Ogni due anni, a partire dall'inizio della legislatura vigente, all'interno di Montecitorio si vota al fine di stabilire ruoli di primaria importanza nelle 14 Commissioni Parlamentari, ovvero quelli di segretario, presidente e vicepresidente. Parecchie le novità riscontrate in seguito alle votazioni di martedì 21 luglio: soltanto 10, infatti, i nomi riconfermati appartenenti ai partiti della prima maggioranza formatasi nel 2013, principalmente sponda Pd. Saltano, invece tutte le poltrone di Forza Italia, oggi partito d'opposizione, tra cui quella del deputato Giancarlo Galan, ai domiciliari per la questione del Mose e Carlo Sarro, su cui incombe una richiesta d'arresto da parte del Dda di Napoli.

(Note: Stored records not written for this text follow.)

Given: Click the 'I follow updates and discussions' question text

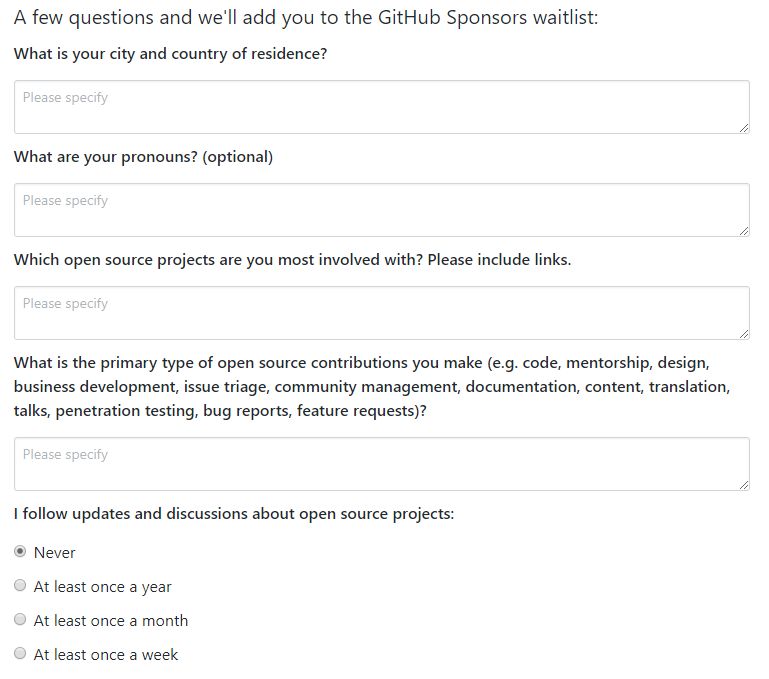Looking at the screenshot, I should [x=234, y=514].
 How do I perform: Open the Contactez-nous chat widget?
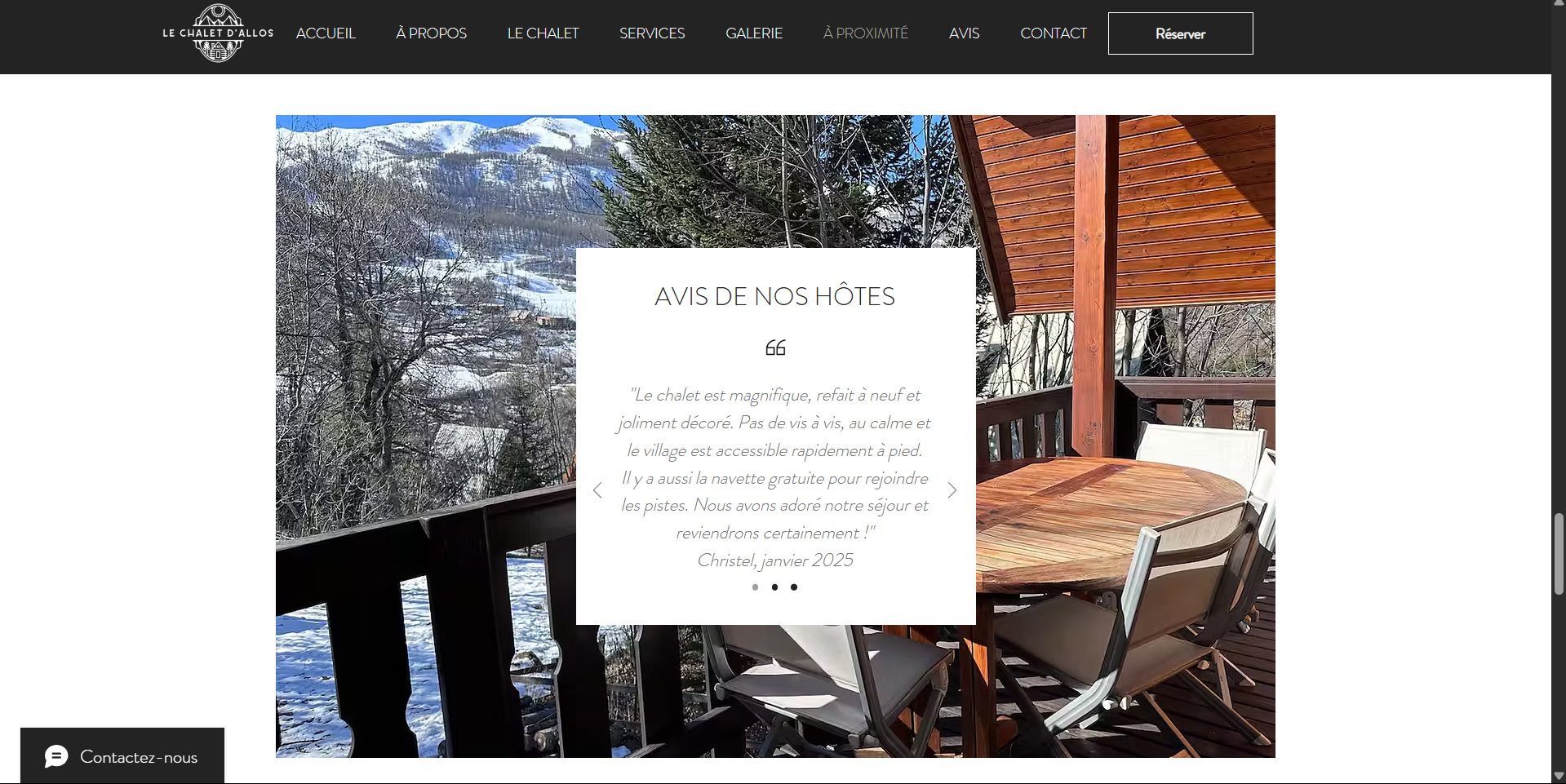click(122, 756)
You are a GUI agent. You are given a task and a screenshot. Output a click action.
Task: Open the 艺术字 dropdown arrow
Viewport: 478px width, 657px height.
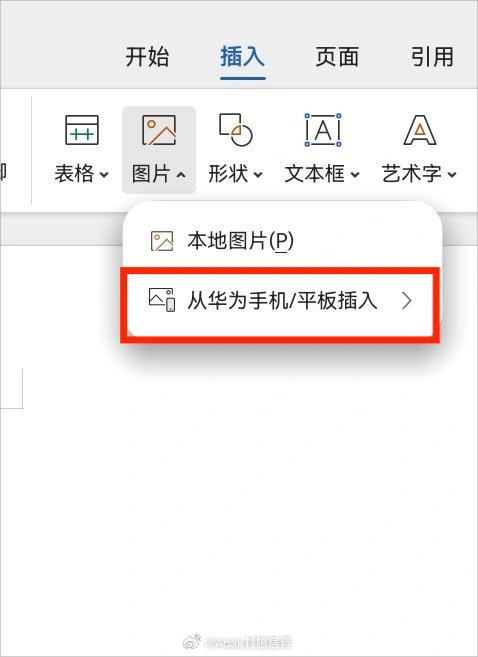(452, 174)
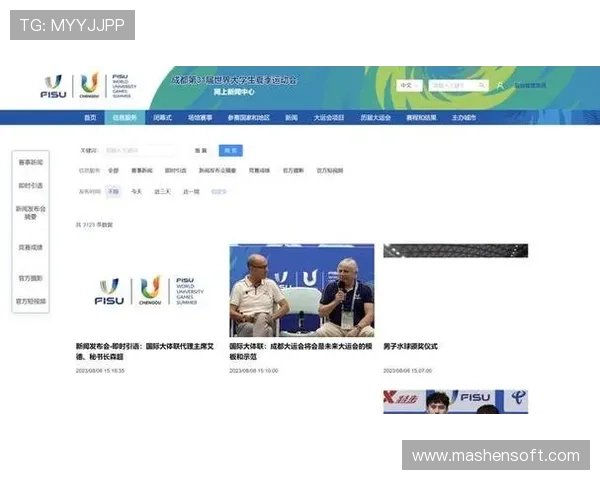Screen dimensions: 600x480
Task: Select the 今天 time filter option
Action: [137, 190]
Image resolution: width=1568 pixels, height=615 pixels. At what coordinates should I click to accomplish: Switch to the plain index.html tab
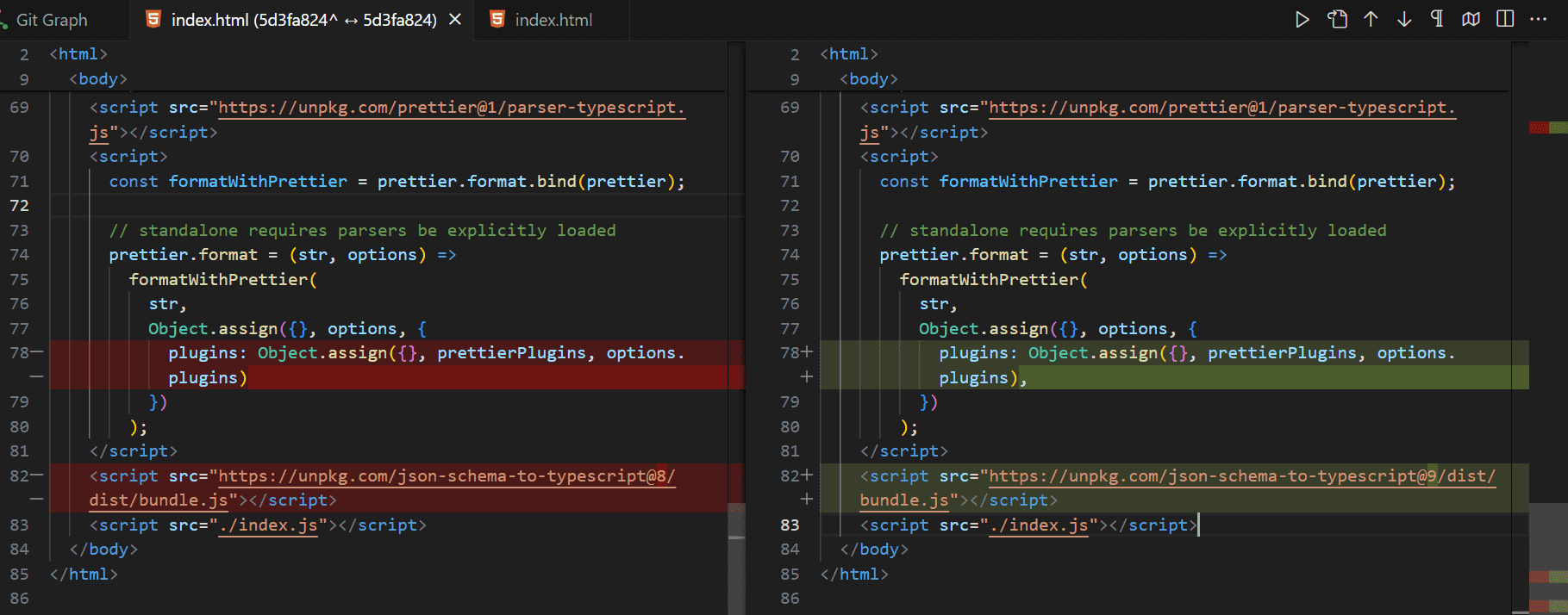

Vi sono state poi alcune new entry da parte di Sel, Scelta Civica, Fratelli d'italia e Alternativa Libera. 

L'escluso eccellente tuttavia resta il Movimento Cinque Stelle

Le 8 vicepresidenze e 11 segreterie occupate fino al rimpasto dai pentastellati, scendono rispettivamente a 2 e 6, fatto questo che li ha portati a sollevare un'altra aspra polemica nei confronti dei partiti e sulle loro presunte illecite spartizioni di poltrone all'interno delle istituzioni. In particolare, il deputato Toninelli ha affermato che si tratta de "l'ennesima porcata all'interno di Montecitorio. Il principio di rappresentanza vuole che il 25% degli italiani che ha votato M5S, dovrebbe vedere i suoi rappresentanti all'interno dei luoghi decisionali.

Così non è accaduto: il PD si è accordato con tutte le altre forze politiche e si è spartito le poltrone, tenendoci completamente esclusi". 

Controbatte il Capogruppo di SeL alla Camera, Arturo Scotto: "Il Movimento per scelta ha rifiutato sistematicamente il confronto con le altre forze di opposizione, confondendo le funzioni di garanzia con le bandierine di partito.

A inizio legislatura hanno calpestato le altre opposizioni e con il voto di oggi si è ristabilito un equilibrio democratico". Dello stesso avviso un ex attivista del Cinque stelle, Samuele Segoni, ora deputato del gruppo politico Alternativa Libera assieme ad altri "dissidenti" grillini; dal suo blog ribadisce: "Nel 2013 il M5S schiacciò con i numeri le altre opposizioni e si prese quasi tutte le cariche lasciate libere dalla maggioranza, lasciando all'asciutto le altre forze politiche, che infatti s'infuriarono e ci tacciarono di totalitarismo.

(...) A questo punto le opposizioni prendono atto del rifiuto al confronto dei grillini, i quali - critica duramente il Segoni - non hanno ancora capito, dopo due anni, né i rudimenti della democrazia né l'importanza di un'azione politica vera e non mediatica".

Sebbene il dibattito sia aperto e si siano delineate grosso modo due linee di pensiero circa questo episodio della politica nostrana, una domanda da entrambe le fazioni, specie quella vicina al Movimento, va posta ed analizzata con la massima onestà intellettuale: quanto, in questi due anni, la strategia isolazionista del non-accordo del M5S ha fruttato in positivo e soprattutto interrogarsi sul proseguire sulla medesima strada o cambiare in corsa con due anni di esperienza alle spalle. Ma anche qui sorge il dubbio, spontaneo, quello che di fatto muove tutta la questione e che arriva fino al cuore dei pentastellati : evoluzione politica o tradimento del mandato elettorale?